Journée portes ouvertes dimanche

La population est invitée à se rendre gratuitement dans l'Amphithéâtre Cogeco, dimanche entre 10 h et 16 h, pour l'ouverture officielle des portes. Le maire Yves Lévesque et Steve Dubé, directeur général de la Corporation des événements de Trois-Rivières, tenaient à cette visite guidée. Sans présumer de la réaction des citoyens, les deux comparses espèrent que cette réaction sera à l'image de celle partagée par les artistes du Cirque du Soleil et de leur président, Daniel Lamarre.

«On veut que les gens s'approprient l'Amphithéâtre. On veut que les gens le défendent autant qu'on l'a défendu. On veut que les gens réalisent que c'est vraiment quelque chose d'extraordinaire. On veut que les gens en viennent à la même conclusion que Daniel Lamare, que Gilbert Rozon, que les grands de ce monde, et qu'ils disent: c'est vrai, c'est un projet unique», suggère le maire Lévesque.

À quelques détails près, les citoyens pourront donc voir de visu, dimanche, l'Amphithéâtre tel qu'il sera lors de la première du Cirque du Soleil le 15 juillet. Une sculpture sera érigée sur le parterre côté centre-ville, à quelques mètres de la billetterie. M. Lévesque visualise là une fontaine. La Ville de Trois-Rivières vient de procéder à l'appel d'offre. À suivre...

Quant aux lettres géantes qui feront face au fleuve Saint-Laurent, elles devraient être installées seulement l'an prochain.

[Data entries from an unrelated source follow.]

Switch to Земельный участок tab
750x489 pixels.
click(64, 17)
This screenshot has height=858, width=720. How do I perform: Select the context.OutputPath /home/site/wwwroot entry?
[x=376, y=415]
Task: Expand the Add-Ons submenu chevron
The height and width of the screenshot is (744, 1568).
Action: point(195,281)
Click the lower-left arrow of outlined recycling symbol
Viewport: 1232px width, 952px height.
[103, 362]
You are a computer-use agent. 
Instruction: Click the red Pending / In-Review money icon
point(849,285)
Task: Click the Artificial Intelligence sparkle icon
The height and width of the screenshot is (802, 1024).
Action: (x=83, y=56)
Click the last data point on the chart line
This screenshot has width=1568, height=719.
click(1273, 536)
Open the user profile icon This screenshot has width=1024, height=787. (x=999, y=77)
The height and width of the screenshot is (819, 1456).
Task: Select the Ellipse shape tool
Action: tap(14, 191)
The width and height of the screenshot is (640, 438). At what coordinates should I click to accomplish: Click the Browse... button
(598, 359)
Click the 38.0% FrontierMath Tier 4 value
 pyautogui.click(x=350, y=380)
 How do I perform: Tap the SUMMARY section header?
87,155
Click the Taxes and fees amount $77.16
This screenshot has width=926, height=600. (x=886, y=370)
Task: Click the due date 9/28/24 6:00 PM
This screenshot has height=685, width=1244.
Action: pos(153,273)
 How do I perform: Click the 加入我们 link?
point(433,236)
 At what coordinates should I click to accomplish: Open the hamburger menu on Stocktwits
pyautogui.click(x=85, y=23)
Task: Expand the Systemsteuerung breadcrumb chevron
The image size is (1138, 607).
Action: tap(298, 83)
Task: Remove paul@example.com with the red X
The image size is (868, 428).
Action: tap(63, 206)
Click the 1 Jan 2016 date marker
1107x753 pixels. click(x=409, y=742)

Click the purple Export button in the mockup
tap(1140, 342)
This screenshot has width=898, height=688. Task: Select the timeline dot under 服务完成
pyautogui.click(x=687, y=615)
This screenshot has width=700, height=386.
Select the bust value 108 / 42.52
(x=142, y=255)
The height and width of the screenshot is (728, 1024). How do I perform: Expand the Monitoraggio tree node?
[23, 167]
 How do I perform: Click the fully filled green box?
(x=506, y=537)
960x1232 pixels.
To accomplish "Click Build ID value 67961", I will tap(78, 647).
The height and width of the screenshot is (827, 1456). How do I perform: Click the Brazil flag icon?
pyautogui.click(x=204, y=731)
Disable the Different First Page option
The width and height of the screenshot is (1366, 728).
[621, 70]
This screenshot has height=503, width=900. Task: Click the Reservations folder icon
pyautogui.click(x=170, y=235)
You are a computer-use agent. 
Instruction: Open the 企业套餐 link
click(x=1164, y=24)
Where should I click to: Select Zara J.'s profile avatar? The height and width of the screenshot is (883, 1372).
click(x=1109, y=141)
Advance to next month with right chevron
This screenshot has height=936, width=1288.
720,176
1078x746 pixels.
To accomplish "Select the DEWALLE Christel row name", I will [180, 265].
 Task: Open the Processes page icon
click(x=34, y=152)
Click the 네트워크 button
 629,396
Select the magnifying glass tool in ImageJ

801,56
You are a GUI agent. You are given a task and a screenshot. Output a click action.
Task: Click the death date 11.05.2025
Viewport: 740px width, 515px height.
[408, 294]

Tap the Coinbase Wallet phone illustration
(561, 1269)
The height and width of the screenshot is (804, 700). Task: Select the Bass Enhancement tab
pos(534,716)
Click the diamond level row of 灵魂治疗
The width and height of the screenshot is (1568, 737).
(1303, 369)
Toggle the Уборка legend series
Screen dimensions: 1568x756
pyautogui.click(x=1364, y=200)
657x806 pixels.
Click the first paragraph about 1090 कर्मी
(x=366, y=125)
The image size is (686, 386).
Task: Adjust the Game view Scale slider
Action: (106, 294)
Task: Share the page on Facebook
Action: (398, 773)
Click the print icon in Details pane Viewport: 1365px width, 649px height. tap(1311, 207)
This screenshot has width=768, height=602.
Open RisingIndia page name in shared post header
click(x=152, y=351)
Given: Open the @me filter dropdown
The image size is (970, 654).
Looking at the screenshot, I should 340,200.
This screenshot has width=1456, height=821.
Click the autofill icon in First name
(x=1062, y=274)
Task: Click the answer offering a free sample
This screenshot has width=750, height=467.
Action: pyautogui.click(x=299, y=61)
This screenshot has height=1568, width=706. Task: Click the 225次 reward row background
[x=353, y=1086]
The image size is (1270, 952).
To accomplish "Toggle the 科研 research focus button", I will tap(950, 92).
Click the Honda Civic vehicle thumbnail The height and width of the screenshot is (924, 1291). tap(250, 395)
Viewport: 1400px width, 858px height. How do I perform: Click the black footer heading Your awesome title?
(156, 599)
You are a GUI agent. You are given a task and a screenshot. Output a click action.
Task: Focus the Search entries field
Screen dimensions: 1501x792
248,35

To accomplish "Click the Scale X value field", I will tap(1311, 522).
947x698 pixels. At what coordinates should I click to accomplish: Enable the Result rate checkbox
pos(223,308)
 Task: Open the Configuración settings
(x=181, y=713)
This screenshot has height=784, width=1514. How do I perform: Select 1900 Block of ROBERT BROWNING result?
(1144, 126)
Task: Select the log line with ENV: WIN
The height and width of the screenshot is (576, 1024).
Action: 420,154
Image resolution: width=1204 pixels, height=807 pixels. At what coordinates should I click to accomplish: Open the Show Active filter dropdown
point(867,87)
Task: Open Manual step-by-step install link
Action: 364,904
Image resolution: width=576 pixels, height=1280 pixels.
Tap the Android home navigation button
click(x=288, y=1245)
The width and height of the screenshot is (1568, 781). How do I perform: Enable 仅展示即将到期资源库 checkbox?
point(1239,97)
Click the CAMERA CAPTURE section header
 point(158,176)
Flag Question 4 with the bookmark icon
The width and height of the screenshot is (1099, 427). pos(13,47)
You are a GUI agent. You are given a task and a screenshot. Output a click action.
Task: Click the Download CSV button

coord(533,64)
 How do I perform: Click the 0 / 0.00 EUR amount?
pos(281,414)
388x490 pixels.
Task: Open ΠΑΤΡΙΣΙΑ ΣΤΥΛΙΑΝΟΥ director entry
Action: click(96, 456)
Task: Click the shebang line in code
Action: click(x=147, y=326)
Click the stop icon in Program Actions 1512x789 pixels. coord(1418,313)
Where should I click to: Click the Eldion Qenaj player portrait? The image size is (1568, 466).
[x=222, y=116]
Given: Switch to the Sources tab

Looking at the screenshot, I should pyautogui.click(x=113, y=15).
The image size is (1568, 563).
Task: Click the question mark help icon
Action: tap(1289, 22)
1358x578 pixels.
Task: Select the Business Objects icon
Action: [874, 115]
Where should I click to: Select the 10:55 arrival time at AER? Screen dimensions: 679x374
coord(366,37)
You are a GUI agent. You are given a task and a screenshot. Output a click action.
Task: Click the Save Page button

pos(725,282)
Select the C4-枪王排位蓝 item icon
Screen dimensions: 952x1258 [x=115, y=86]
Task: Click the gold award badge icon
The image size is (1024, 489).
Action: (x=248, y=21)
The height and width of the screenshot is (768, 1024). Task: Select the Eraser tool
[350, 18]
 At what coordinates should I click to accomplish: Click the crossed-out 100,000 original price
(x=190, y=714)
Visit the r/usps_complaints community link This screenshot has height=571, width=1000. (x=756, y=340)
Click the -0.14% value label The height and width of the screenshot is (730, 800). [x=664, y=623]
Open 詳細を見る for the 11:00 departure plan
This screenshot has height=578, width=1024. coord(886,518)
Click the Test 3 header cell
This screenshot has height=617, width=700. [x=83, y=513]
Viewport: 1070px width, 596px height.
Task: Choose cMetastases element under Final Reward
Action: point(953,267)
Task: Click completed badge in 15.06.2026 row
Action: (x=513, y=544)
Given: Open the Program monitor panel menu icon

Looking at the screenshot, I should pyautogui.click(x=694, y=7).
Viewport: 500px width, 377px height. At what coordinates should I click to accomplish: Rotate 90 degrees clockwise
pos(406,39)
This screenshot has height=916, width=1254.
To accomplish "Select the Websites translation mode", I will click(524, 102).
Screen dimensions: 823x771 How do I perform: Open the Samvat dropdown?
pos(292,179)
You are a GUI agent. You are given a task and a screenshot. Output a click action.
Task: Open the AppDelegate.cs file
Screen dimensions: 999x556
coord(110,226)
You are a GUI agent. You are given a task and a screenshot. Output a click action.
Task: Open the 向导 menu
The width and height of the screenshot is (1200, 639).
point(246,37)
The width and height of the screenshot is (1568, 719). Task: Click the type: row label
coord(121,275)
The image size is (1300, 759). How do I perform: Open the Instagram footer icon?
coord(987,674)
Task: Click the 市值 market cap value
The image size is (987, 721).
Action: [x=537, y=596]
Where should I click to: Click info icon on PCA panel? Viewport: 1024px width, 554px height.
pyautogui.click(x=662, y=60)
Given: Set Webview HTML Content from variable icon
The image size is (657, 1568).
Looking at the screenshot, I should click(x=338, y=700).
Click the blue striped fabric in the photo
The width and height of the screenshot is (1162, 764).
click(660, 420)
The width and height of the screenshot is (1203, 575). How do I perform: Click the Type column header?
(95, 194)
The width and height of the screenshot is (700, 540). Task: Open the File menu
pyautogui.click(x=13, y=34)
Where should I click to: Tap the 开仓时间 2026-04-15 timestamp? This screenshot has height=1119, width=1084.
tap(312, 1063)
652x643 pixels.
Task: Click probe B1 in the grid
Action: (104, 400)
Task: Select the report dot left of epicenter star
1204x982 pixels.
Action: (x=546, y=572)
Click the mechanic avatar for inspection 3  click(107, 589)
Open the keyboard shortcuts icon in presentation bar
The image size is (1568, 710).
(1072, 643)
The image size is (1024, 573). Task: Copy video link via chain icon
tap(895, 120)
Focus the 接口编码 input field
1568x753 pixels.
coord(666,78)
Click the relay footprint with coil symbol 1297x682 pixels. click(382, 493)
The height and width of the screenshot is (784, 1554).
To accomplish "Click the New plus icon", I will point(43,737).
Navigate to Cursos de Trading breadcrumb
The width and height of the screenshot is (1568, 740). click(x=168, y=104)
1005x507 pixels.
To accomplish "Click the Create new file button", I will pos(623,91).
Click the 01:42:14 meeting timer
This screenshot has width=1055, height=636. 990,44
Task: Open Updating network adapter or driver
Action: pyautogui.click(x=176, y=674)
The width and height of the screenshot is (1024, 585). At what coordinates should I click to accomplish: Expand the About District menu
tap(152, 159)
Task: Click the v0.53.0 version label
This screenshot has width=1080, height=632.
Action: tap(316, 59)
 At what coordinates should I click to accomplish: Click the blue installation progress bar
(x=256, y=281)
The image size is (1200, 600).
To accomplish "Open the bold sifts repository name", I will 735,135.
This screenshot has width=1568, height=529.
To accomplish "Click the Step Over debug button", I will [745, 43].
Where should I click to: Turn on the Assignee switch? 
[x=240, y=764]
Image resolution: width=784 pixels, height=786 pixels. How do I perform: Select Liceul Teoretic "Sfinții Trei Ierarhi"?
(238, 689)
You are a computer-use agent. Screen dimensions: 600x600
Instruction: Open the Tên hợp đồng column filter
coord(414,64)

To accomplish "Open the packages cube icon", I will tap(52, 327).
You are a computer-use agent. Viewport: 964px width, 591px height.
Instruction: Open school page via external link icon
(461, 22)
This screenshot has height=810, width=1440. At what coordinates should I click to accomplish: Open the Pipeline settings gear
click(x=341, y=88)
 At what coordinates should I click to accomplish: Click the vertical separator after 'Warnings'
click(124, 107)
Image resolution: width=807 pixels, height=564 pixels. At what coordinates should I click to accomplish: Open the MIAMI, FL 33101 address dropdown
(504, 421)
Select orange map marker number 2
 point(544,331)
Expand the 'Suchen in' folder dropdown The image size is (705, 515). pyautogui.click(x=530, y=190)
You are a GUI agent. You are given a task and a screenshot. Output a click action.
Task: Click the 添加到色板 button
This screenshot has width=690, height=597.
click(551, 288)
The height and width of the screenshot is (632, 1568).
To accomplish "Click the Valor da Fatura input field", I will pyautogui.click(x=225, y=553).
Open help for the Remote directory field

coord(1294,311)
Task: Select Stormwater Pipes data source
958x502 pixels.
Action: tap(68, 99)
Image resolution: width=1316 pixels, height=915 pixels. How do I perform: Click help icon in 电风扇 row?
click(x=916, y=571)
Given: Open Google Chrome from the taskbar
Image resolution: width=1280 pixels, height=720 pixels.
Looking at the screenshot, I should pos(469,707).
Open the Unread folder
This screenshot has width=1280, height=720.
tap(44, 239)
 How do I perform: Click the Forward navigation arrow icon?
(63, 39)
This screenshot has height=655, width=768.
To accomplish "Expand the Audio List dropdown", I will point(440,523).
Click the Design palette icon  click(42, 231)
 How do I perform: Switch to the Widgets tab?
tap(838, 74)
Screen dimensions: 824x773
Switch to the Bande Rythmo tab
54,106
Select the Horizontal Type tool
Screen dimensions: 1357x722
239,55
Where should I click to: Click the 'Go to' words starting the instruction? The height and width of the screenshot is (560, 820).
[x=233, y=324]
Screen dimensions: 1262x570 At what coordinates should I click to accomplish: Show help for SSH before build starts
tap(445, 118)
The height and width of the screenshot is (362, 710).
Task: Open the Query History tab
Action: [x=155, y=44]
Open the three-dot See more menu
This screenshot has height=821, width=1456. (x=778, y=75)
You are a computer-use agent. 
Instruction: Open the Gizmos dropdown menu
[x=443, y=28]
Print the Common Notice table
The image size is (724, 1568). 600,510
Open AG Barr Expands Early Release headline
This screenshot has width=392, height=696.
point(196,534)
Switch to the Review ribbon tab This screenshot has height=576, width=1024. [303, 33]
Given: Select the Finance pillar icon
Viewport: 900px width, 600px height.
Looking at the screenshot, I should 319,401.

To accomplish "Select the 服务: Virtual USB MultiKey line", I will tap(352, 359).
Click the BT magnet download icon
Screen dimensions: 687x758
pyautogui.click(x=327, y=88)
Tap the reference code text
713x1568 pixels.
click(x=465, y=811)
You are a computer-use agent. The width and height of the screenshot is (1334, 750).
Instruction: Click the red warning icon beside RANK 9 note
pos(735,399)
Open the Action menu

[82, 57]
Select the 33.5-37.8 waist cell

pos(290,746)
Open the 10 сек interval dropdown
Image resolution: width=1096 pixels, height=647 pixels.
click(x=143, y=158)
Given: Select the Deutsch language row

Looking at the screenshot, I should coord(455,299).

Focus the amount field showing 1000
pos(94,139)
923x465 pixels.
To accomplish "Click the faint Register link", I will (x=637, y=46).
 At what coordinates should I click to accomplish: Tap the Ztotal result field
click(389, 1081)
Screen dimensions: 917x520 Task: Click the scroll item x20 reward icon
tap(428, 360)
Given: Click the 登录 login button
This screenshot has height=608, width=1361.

Ce qui n'empêchera pas la Corporation des événements d'organiser des activités festives sur l'espace gazonné, à l'ombre du mur où les lettres se dresseront. 

Dans cette ligne, notons qu'à chaque soir du Cirque du Soleil, les amateurs seront conviés à un happening dès 19 h 30 où de l'animation et des sculptures grandeur nature des personnages réchaufferont l'atmosphère avant que les acrobates prennent la relève.